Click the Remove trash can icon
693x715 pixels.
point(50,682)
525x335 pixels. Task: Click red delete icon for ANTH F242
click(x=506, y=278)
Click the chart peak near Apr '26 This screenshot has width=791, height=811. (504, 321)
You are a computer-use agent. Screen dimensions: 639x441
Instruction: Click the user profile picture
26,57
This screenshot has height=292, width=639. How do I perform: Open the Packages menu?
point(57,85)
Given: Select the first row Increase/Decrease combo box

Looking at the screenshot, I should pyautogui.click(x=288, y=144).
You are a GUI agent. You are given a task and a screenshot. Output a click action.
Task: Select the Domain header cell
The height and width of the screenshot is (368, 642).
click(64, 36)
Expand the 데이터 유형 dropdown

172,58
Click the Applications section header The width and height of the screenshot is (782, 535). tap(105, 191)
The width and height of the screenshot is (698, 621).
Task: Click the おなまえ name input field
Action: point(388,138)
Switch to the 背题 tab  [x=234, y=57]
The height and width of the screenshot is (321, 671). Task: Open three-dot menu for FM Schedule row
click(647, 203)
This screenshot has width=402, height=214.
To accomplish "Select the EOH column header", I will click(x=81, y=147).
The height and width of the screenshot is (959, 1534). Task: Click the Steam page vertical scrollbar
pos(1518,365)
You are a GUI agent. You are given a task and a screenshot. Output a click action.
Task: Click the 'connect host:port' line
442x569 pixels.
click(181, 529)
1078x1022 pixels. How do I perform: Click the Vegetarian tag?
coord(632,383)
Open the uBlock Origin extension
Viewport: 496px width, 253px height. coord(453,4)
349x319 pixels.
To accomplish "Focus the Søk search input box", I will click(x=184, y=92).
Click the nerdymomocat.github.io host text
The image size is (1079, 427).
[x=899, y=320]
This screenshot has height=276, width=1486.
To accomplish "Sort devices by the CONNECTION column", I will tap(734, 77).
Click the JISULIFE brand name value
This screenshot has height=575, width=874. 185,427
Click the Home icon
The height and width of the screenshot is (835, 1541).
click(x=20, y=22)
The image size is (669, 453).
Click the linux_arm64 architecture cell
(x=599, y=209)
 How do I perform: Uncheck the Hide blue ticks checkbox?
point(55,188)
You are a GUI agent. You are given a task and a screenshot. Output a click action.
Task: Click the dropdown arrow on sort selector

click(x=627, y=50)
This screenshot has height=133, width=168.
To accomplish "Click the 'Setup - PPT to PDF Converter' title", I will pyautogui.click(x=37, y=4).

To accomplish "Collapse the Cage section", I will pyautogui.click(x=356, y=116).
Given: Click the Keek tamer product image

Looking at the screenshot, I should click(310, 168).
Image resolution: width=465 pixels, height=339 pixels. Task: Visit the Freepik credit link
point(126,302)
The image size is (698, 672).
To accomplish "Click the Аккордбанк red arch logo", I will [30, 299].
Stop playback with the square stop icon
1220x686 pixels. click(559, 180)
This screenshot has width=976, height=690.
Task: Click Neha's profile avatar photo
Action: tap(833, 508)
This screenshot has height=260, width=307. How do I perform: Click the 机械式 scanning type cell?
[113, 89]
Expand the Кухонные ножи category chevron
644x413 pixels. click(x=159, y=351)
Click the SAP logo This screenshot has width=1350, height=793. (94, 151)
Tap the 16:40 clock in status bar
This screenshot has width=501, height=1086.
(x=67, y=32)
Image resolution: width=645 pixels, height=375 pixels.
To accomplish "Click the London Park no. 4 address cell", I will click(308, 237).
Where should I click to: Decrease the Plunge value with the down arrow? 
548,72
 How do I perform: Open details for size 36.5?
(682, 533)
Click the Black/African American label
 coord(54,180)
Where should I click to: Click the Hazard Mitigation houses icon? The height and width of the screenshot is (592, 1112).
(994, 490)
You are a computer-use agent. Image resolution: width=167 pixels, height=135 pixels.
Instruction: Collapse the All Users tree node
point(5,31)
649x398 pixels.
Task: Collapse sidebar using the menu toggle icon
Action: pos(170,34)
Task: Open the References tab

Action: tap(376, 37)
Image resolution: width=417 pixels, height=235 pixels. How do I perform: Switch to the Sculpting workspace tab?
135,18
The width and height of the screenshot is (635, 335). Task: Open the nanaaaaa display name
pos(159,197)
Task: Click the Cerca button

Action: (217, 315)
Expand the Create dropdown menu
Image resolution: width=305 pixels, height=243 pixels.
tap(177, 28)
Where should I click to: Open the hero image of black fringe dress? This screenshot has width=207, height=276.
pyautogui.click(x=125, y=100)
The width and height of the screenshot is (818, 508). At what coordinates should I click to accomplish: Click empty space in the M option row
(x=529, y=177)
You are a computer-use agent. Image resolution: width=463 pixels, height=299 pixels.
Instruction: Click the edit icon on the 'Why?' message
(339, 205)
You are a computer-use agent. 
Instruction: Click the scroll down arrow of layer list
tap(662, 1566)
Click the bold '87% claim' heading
§ §
Problem description: Lines from the top of the entries above to the line that contains "You are a computer-use agent. Screen" should be set down exactly, please, with both ends kept and nothing added.

Task solution:
Click the Remove trash can icon
693x715 pixels.
point(50,682)
525x335 pixels. Task: Click red delete icon for ANTH F242
click(x=506, y=278)
Click the chart peak near Apr '26 This screenshot has width=791, height=811. (504, 321)
You are a computer-use agent. Screen dimensions: 639x441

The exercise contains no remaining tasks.